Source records
━━━━━━━━━━━━━━━━━━━━━━━━━━━━━━

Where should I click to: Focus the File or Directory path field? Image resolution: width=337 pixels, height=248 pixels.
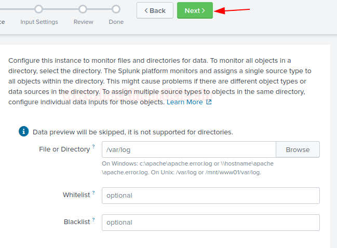click(188, 149)
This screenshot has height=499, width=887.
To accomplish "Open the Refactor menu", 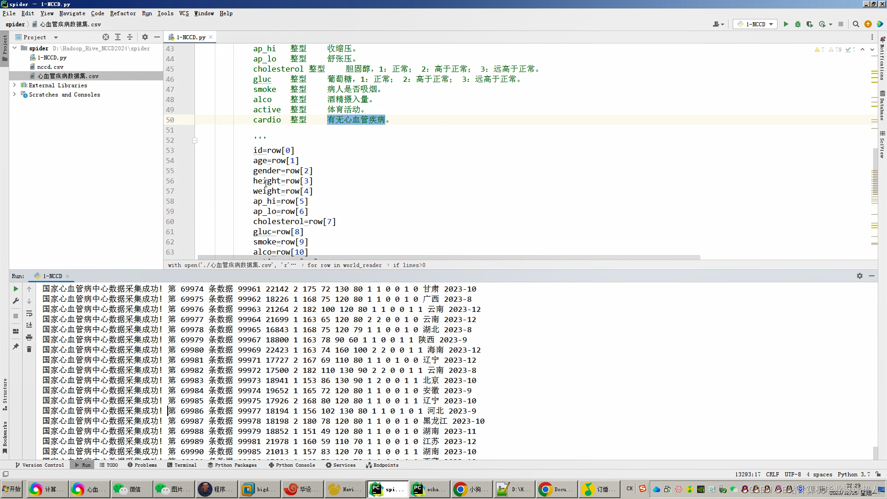I will click(122, 13).
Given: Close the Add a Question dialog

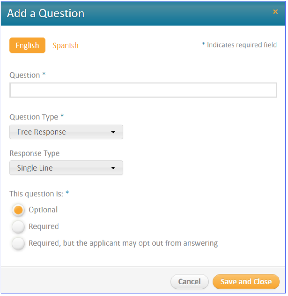Looking at the screenshot, I should [275, 12].
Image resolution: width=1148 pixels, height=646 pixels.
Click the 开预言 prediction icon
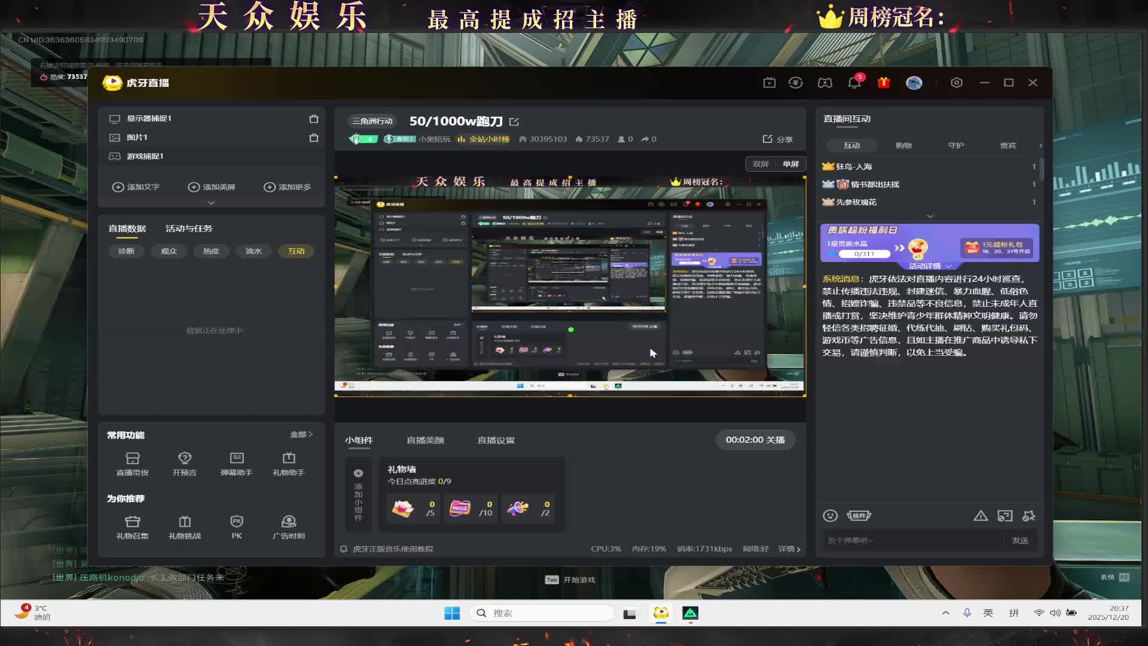click(x=185, y=459)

━━━━━━━━━━━━━━━━━━━━━━━━━━━━━━

Please rewrite the lines from the one containing "Image resolution: width=1148" through the end of the source records, inclusive, replacing "prediction" with "forecast" and keeping everything else the same. Leave the pictures out.

Image resolution: width=1148 pixels, height=646 pixels.
Click the 开预言 forecast icon
click(x=185, y=459)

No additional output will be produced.